__EXERCISE TASKS__:
• A. Answer these questions from the State v. McClellan case summary, one answer per line with matching labels:
(i) How much money did agents give Thomas?
(ii) What weight of cocaine mixture did the lab testing show?
(iii) What sentence did the trial court impose on McClellan?
• B. Translate this sentence from the State v. McClellan case summary into Spanish: "Thomas returned an ounce of cocaine to agents; lab testing (Exhibit 2) showed a 27.96-gram cocaine mixture."
• C. Transcribe the portion of the State v. McClellan case summary between "State v. McClellan" and "lie (reduced sentence).", inclusive.

__PASSAGE SHOWN__:
────────────────

State v. McClellan
2017 Ohio 4402
Ohio Ct. App.2017Background
- Levander McClellan was indicted for first-degree trafficking in cocaine after a controlled buy on Jan. 29, 2016; jury convicted and trial court sentenced him to nine years.
- The FBI used Cleveland Thomas as a confidential informant; agents equipped Thomas with recording devices, gave him $1,450, surveilled him to and from McClellan’s residence, and debriefed him after the transaction.
- Thomas returned an ounce of cocaine to agents; lab testing (Exhibit 2) showed a 27.96-gram cocaine mixture.
- Defense attacked procedures and witness credibility: alleged failures to record setup calls, incomplete searches, unphotographed/traced money not recovered, and Thomas’s motive to lie (reduced sentence).
- The jury viewed video of the transaction and heard testimony identifying McClellan as the seller; the court reviewed sufficiency and manifest-weight claims on appeal.

────────────────

__INFORMATION SHOWN__:
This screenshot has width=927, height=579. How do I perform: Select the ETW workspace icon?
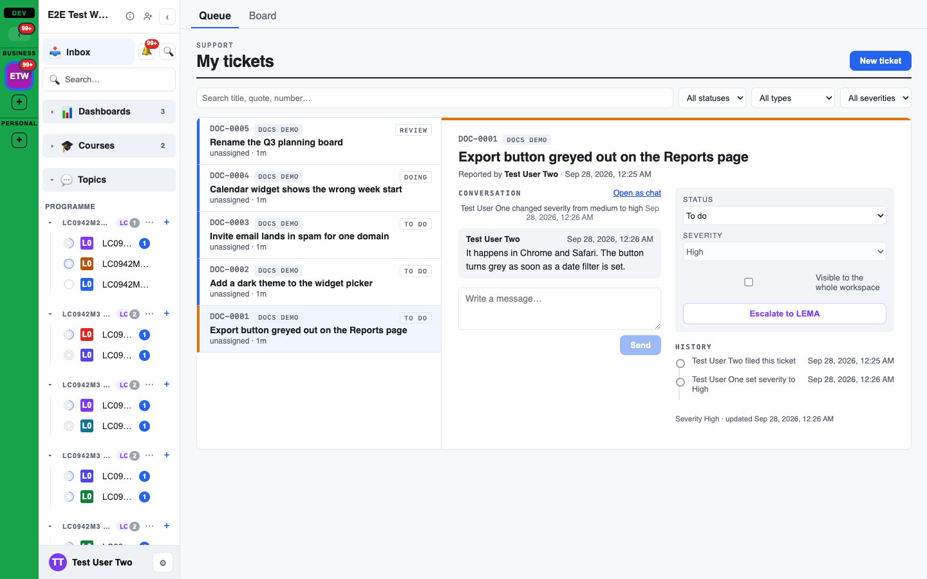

────────────────

__RESULTS FOR EACH TASK__:
• A.
(i) $1,450
(ii) 27.96 grams
(iii) Nine years

• B. Thomas entregó a los agentes una onza de cocaína; el análisis de laboratorio (Prueba 2) mostró una mezcla de cocaína de 27,96 gramos.

• C.
State v. McClellan
2017 Ohio 4402
Ohio Ct. App.2017Background
- Levander McClellan was indicted for first-degree trafficking in cocaine after a controlled buy on Jan. 29, 2016; jury convicted and trial court sentenced him to nine years.
- The FBI used Cleveland Thomas as a confidential informant; agents equipped Thomas with recording devices, gave him $1,450, surveilled him to and from McClellan’s residence, and debriefed him after the transaction.
- Thomas returned an ounce of cocaine to agents; lab testing (Exhibit 2) showed a 27.96-gram cocaine mixture.
- Defense attacked procedures and witness credibility: alleged failures to record setup calls, incomplete searches, unphotographed/traced money not recovered, and Thomas’s motive to lie (reduced sentence).